Abstract: We present a family of graphical representations for the O($N$) spin model, where $N \ge 1$ represents the spin dimension, and $N=1,2,3$ corresponds to the Ising, XY and Heisenberg models, respectively. With an integer parameter $0 \le \ell \le N/2$, each configuration is the coupling of $\ell$ copies of subgraphs consisting of directed flows and $N -2\ell$ copies of subgraphs constructed by undirected loops, which we call the XY and Ising subgraphs, respectively. On each lattice site, the XY subgraphs satisfy the Kirchhoff flow-conservation law and the Ising subgraphs obey the Eulerian bond condition.
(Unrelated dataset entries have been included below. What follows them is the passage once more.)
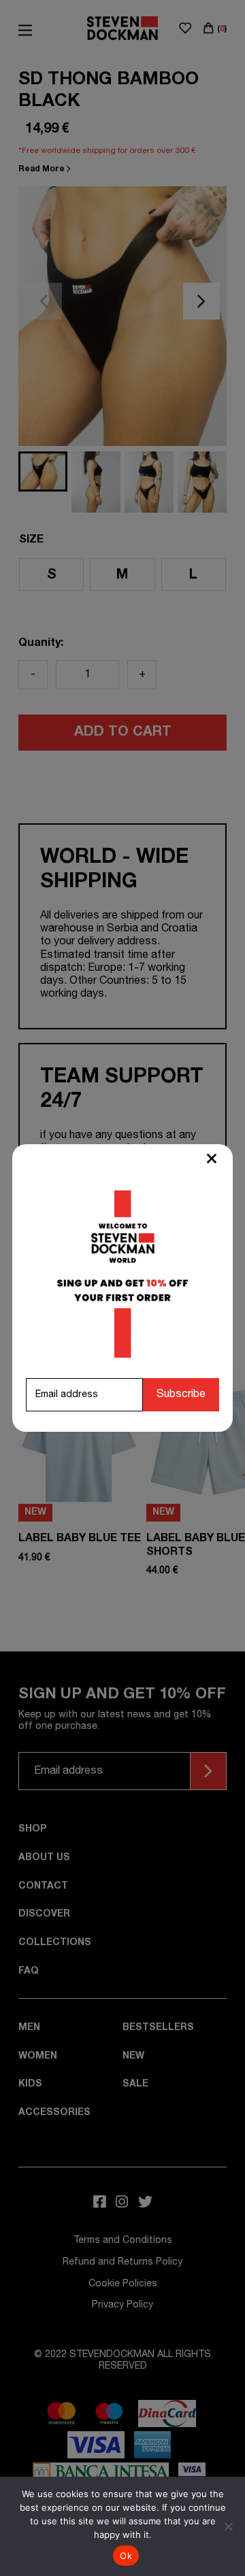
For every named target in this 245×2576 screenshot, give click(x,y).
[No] (228, 2526)
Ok (126, 2555)
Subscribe (181, 1394)
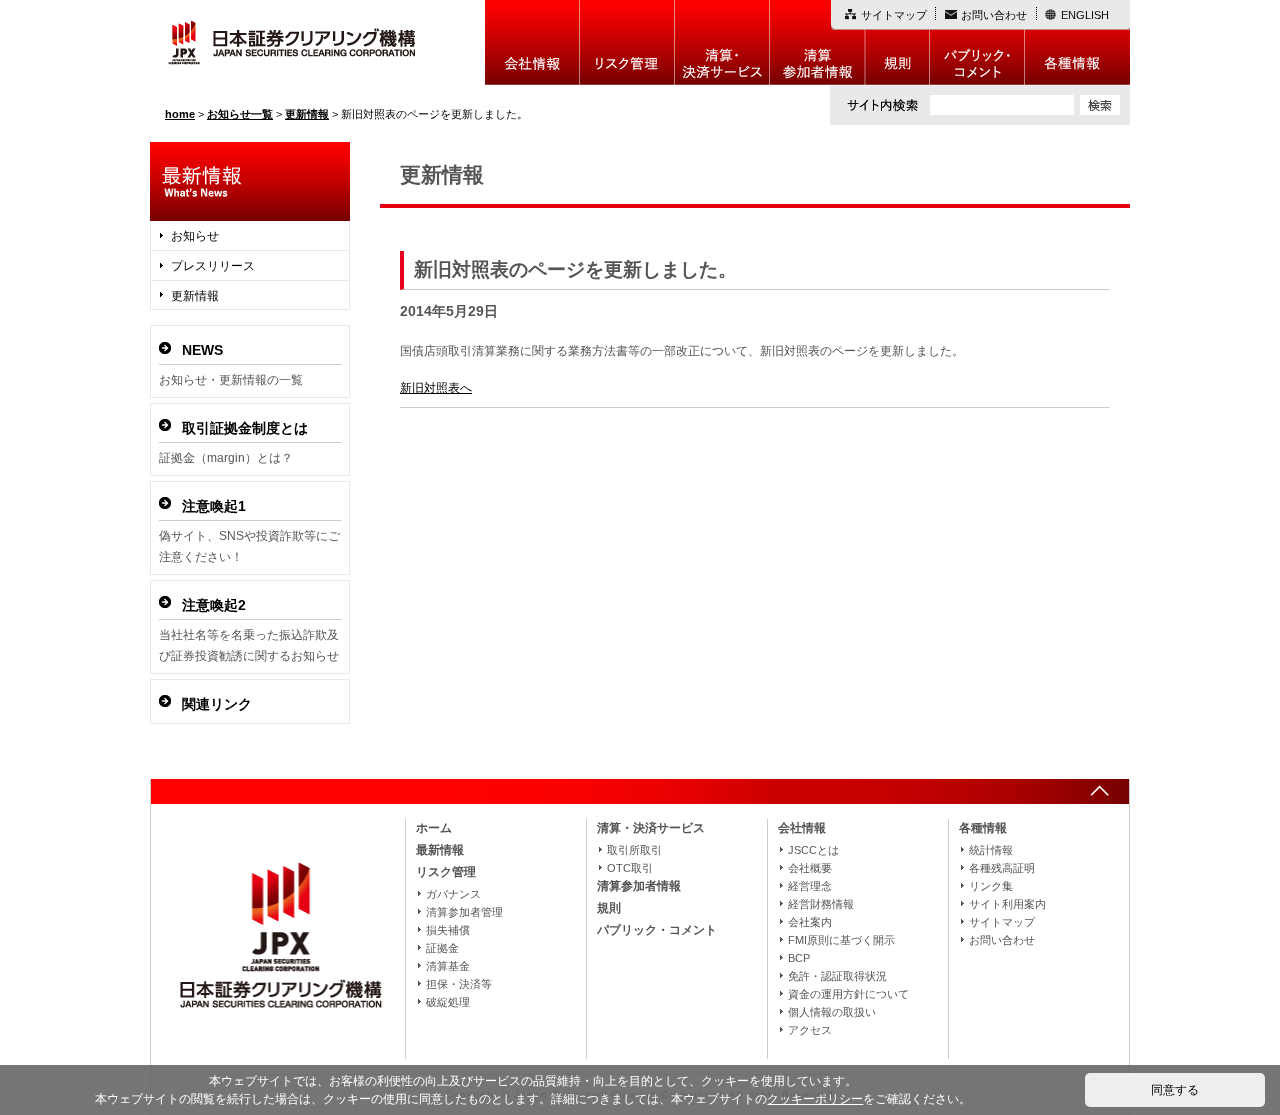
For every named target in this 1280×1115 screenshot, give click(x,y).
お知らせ (195, 236)
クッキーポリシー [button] (815, 1099)
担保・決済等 (459, 984)
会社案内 (810, 922)
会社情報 (532, 42)
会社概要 (810, 868)
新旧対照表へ (436, 388)
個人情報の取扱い (832, 1012)
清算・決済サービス (651, 828)
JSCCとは (813, 850)
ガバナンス (453, 894)
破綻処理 (448, 1002)
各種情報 (1077, 42)
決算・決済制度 (722, 42)
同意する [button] (1175, 1090)
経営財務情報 (821, 904)
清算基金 (448, 966)
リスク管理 (627, 42)
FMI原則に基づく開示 (841, 940)
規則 (897, 42)
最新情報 (440, 850)
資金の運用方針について (848, 994)
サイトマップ (894, 15)
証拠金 (442, 948)
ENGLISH (1085, 15)
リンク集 (991, 886)
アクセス (810, 1030)
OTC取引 (630, 868)
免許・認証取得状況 (837, 976)
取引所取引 (634, 850)
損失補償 (448, 930)
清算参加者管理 (464, 912)
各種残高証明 (1002, 868)
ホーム (434, 828)
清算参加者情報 (817, 42)
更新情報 (195, 296)
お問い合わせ (994, 15)
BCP (799, 958)
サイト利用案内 (1007, 904)
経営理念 (810, 886)
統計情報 (991, 850)
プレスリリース (213, 266)
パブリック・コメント (977, 42)
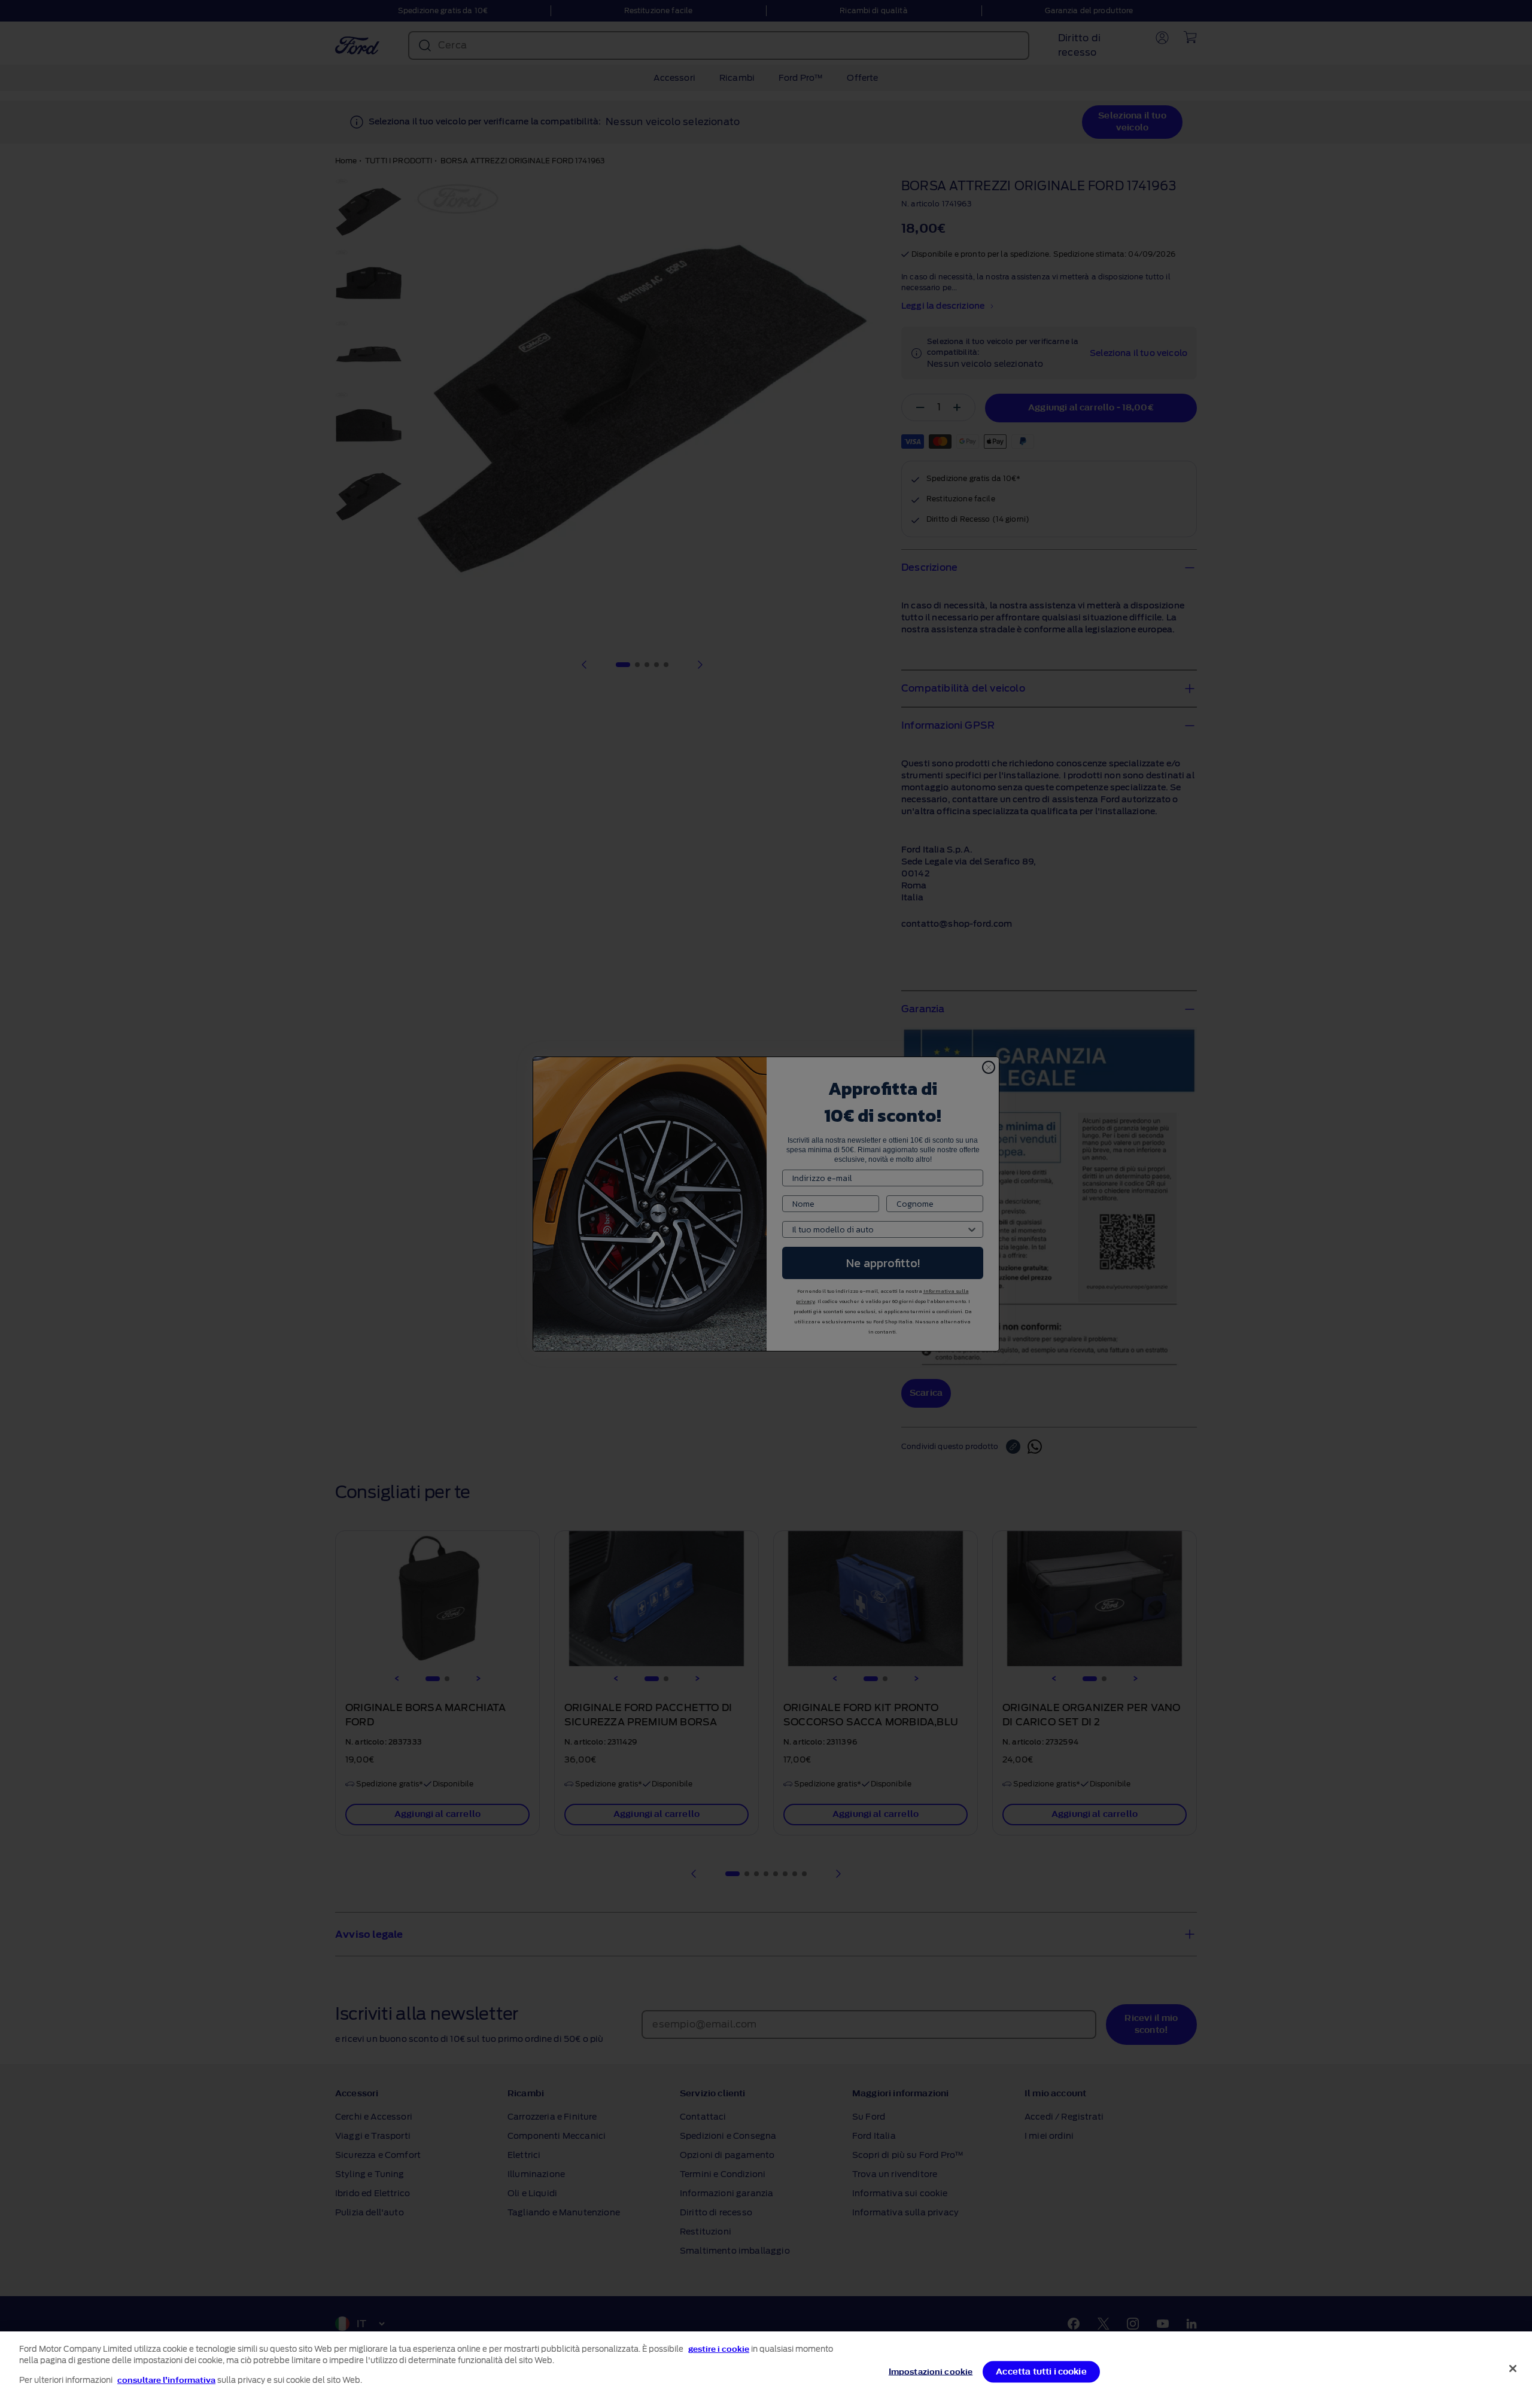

Then, we formulate worm-type algorithms and simulate the O($N$) model on the simple-cubic lattice for $N$ from 2 to 6 at all possible $\ell$. It is observed that the worm algorithm has much higher efficiency than the Metropolis method, and, for a given $N$, the efficiency is an increasing function of $\ell$. Beside Monte Carlo simulations, we expect that these graphical representations would provide a convenient basis for the study of the O($N$) spin model by other state-of-the-art methods like the tensor network renormalization.